Requirement: All lines in the entries below that hold "anzeigen" make up the answer.

Working data:
_____

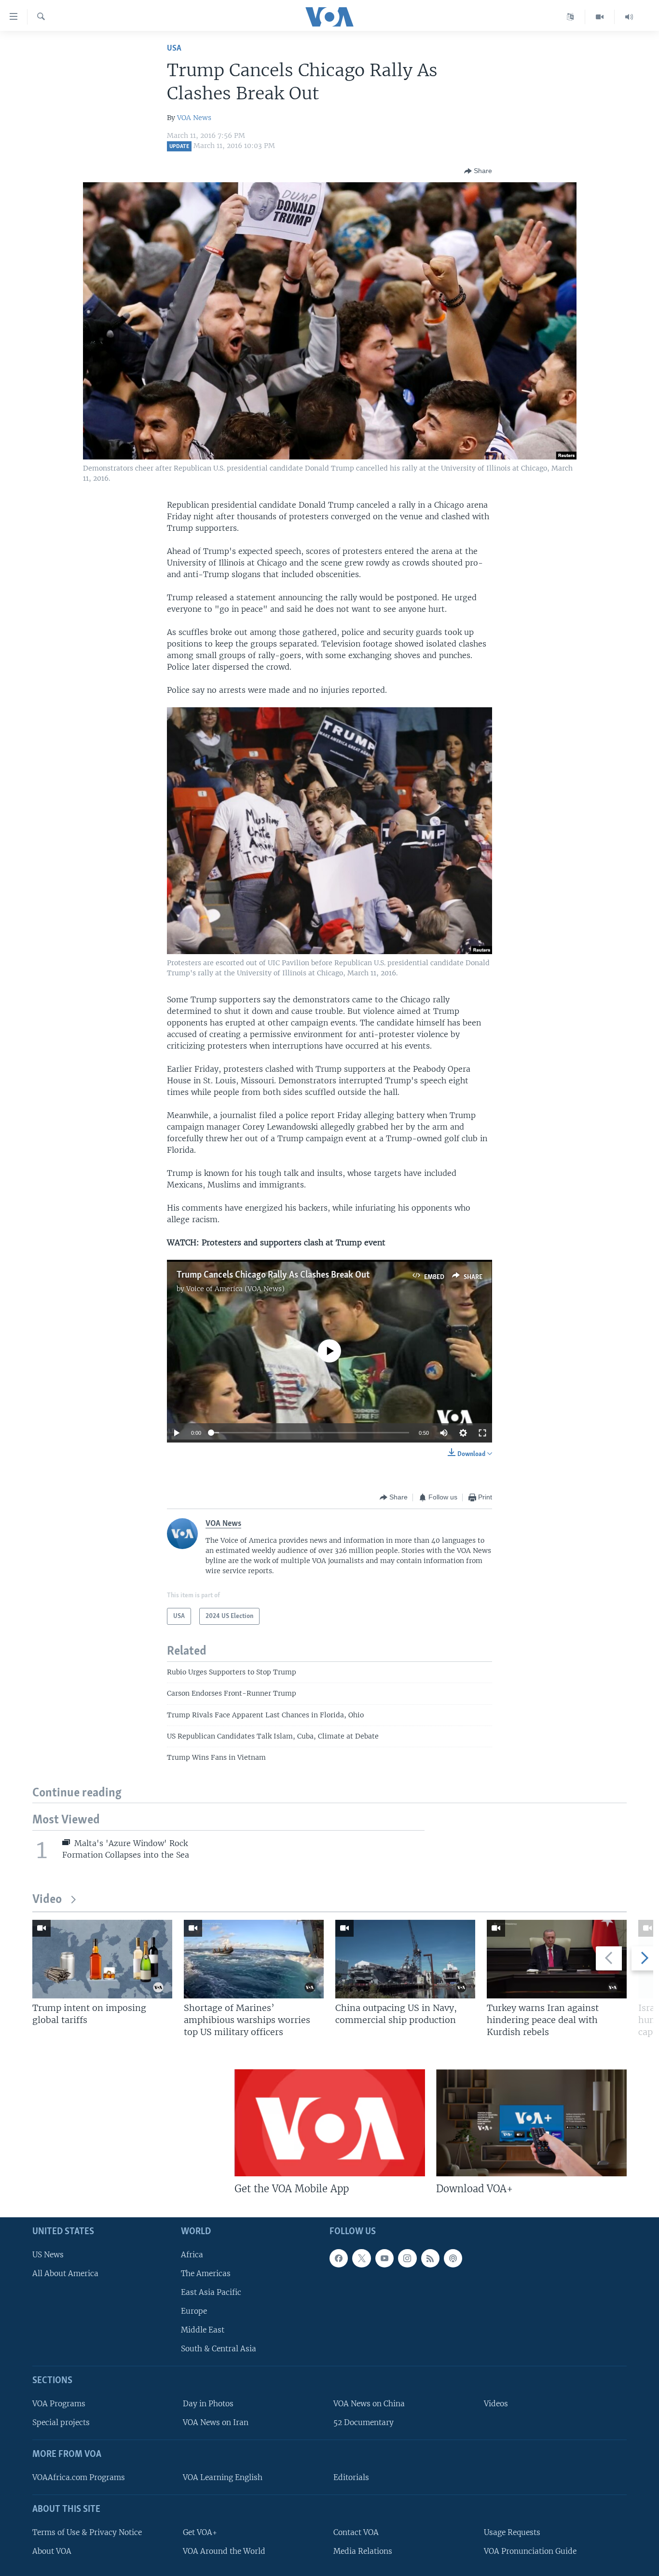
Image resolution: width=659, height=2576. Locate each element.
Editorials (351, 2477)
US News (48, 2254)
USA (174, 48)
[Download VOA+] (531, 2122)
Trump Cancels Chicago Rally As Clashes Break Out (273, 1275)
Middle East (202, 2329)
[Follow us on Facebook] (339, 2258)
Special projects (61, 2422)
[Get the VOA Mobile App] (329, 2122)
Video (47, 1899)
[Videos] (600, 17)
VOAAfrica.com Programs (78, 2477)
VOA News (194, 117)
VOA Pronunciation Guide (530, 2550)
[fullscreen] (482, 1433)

_____

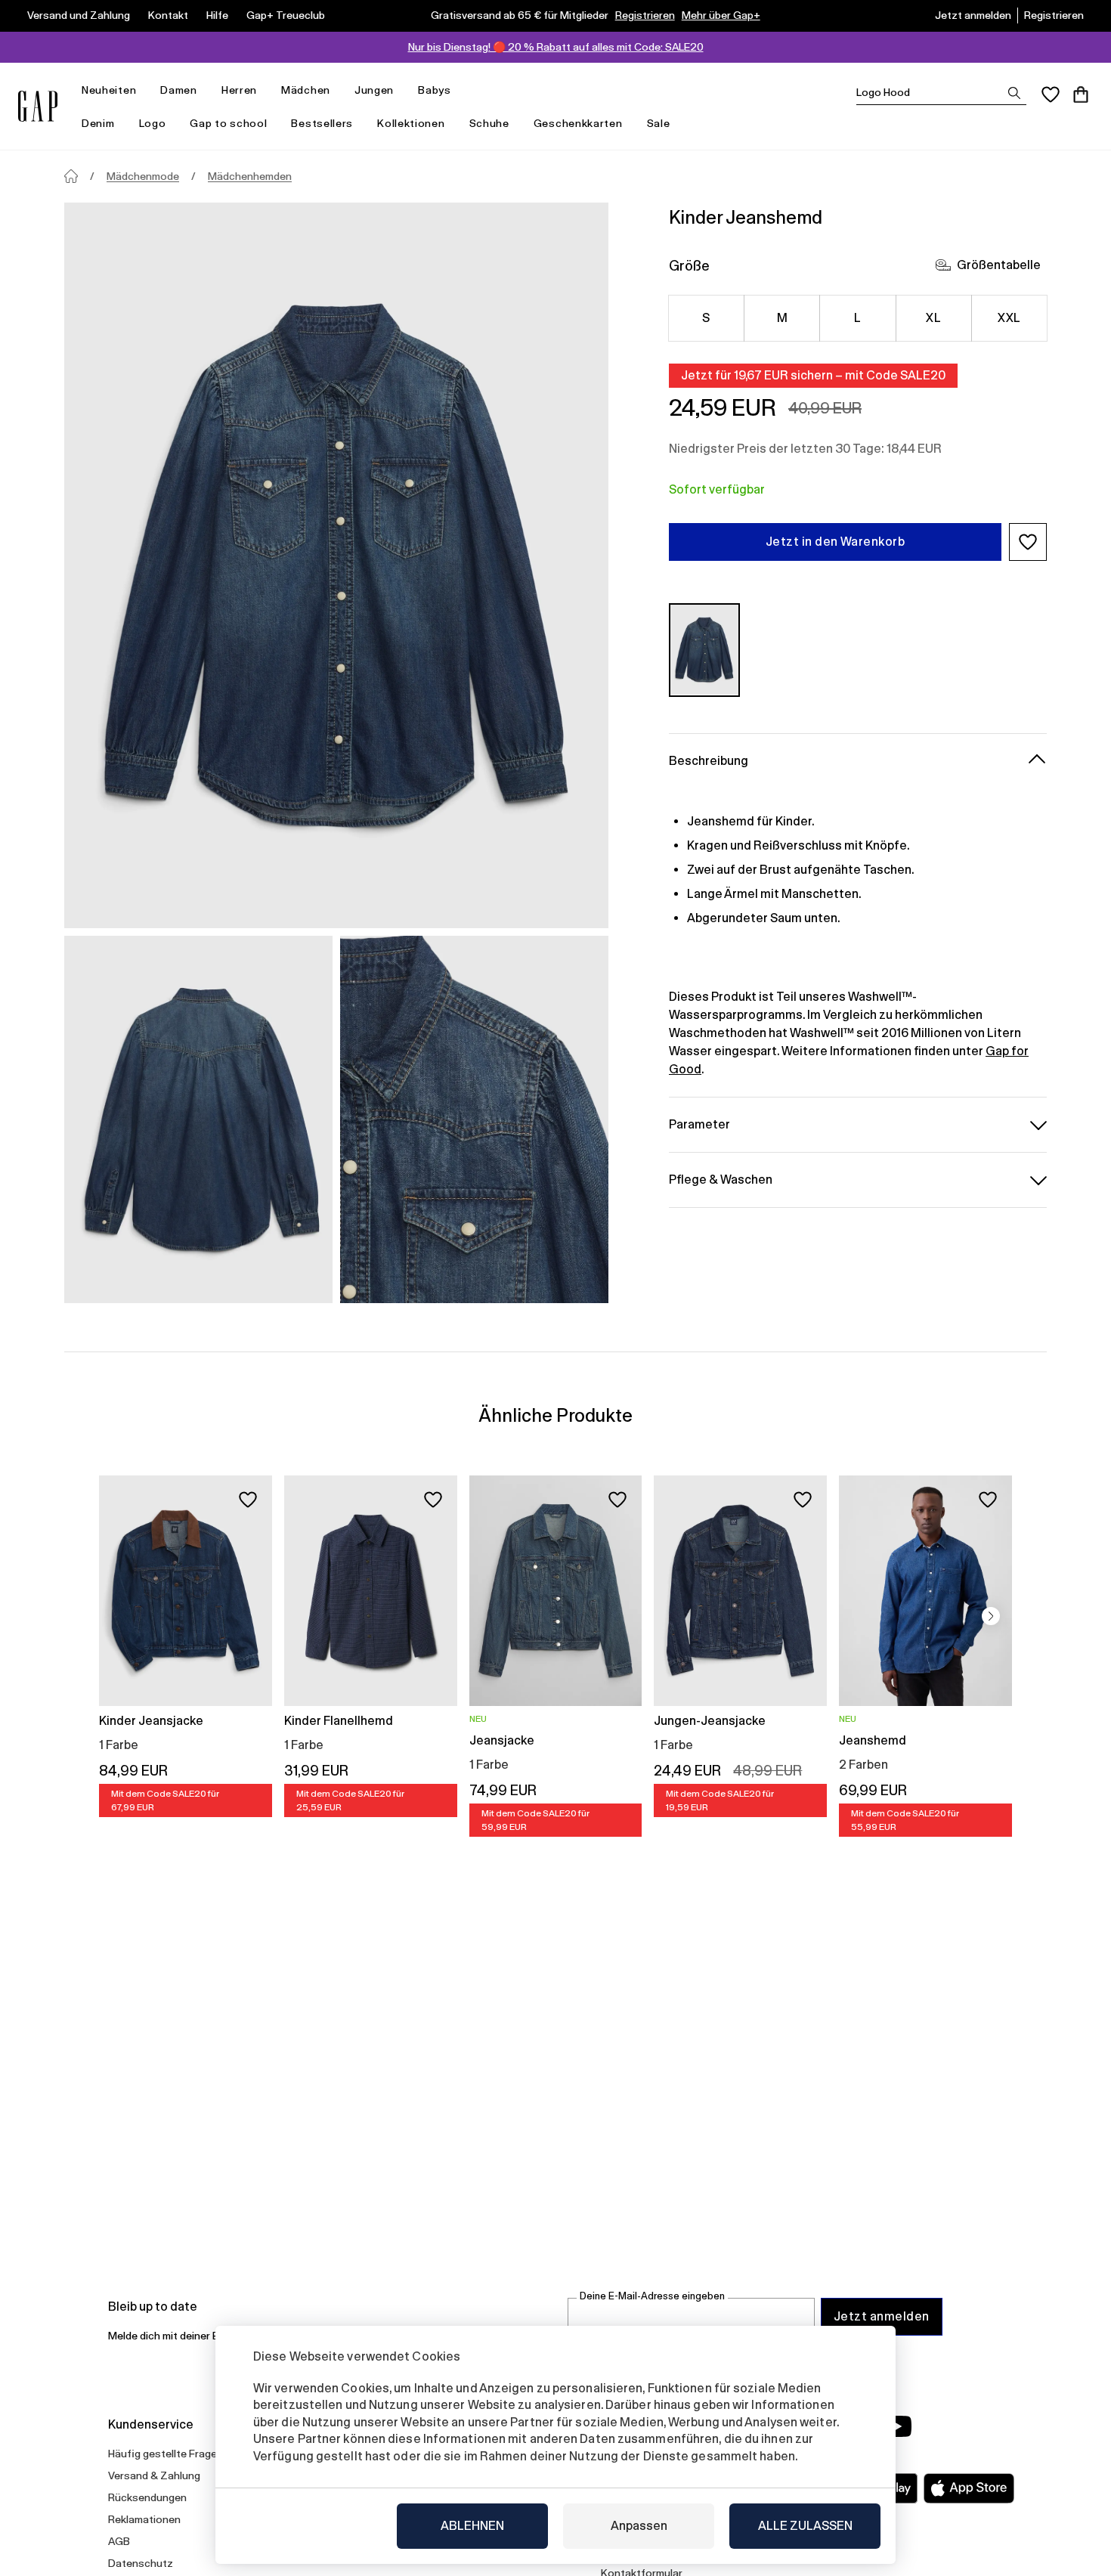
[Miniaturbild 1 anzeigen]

_____

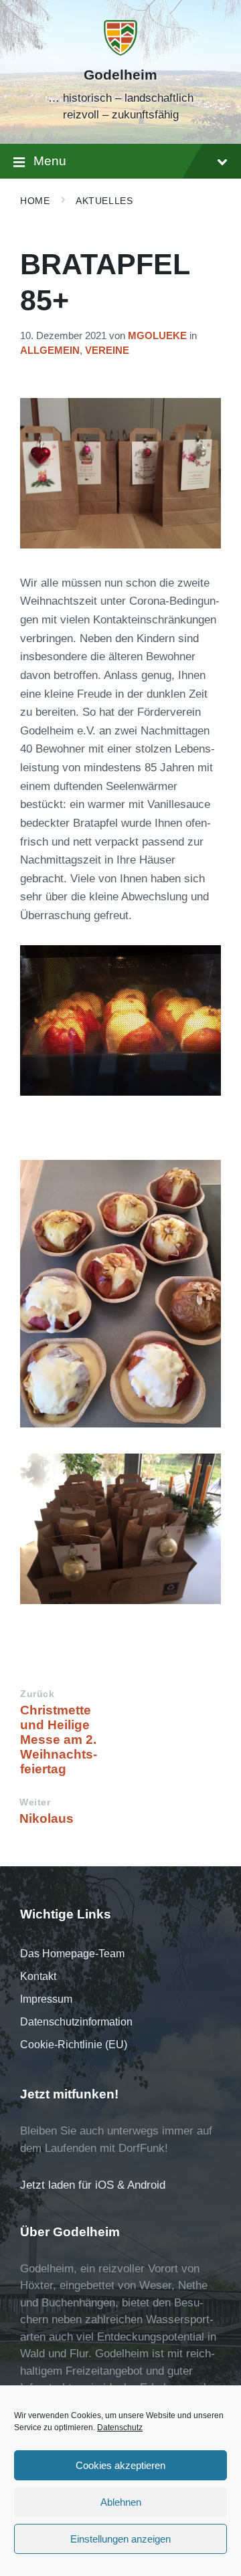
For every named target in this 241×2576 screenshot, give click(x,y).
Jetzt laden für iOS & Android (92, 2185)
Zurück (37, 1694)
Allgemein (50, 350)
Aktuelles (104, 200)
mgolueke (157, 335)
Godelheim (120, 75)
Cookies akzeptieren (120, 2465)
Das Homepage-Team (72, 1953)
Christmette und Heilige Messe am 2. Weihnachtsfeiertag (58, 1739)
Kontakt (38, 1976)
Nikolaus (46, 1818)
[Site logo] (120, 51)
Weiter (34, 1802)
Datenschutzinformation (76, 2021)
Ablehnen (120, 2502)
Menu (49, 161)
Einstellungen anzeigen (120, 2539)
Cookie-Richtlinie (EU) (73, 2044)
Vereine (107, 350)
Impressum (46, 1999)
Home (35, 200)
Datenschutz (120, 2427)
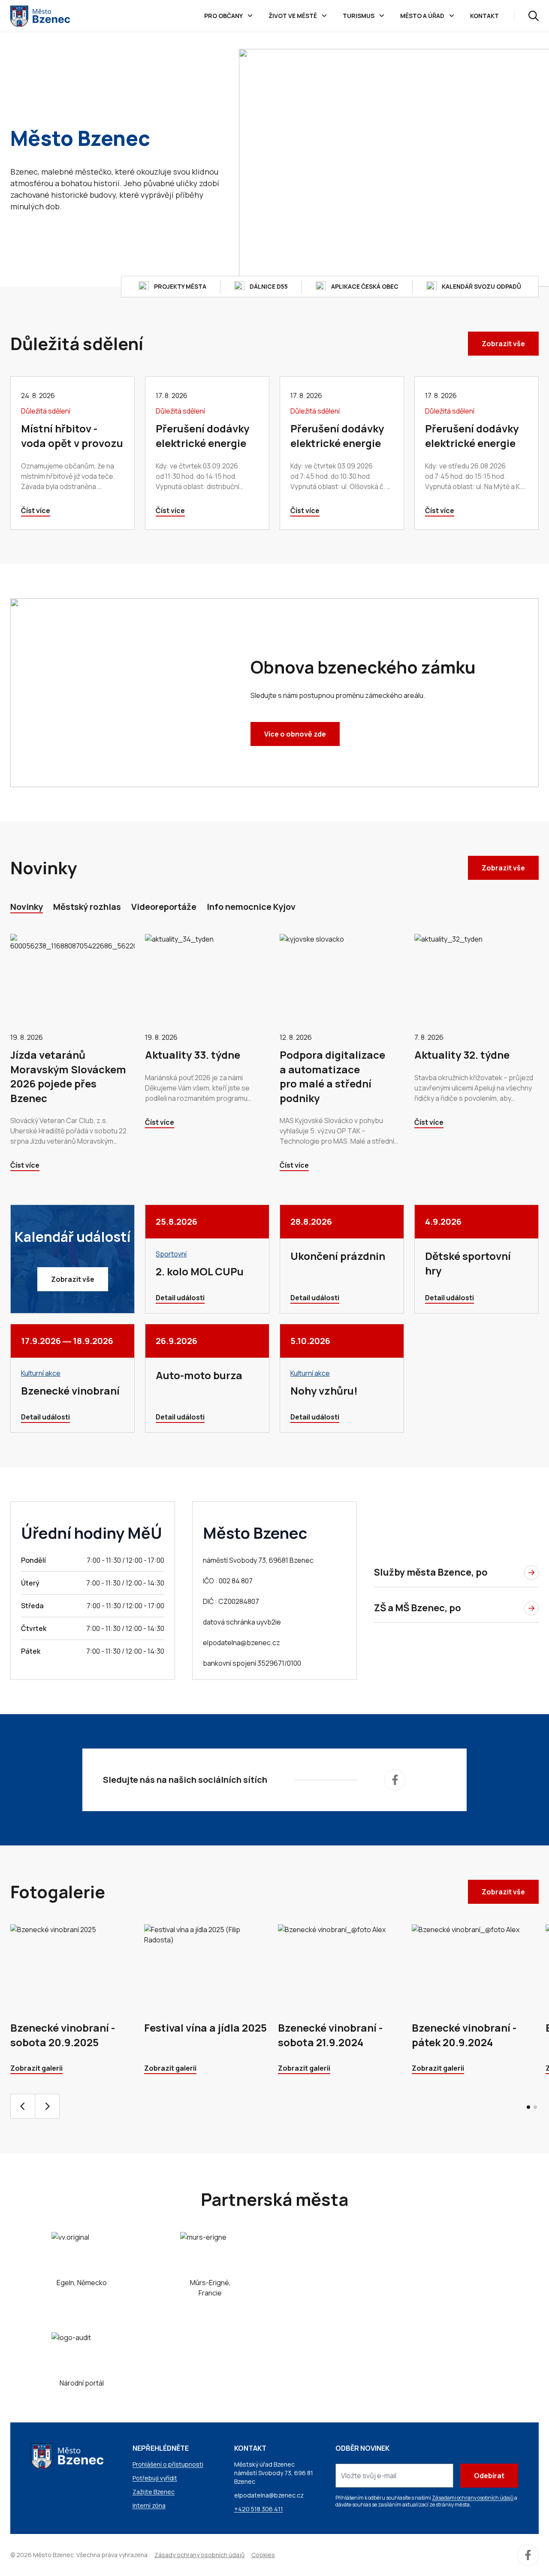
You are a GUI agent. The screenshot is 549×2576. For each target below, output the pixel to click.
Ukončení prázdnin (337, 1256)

_____

Reply to the task:
[Miniaturbild 1 anzeigen]
Einstellungen anzeigen (120, 2539)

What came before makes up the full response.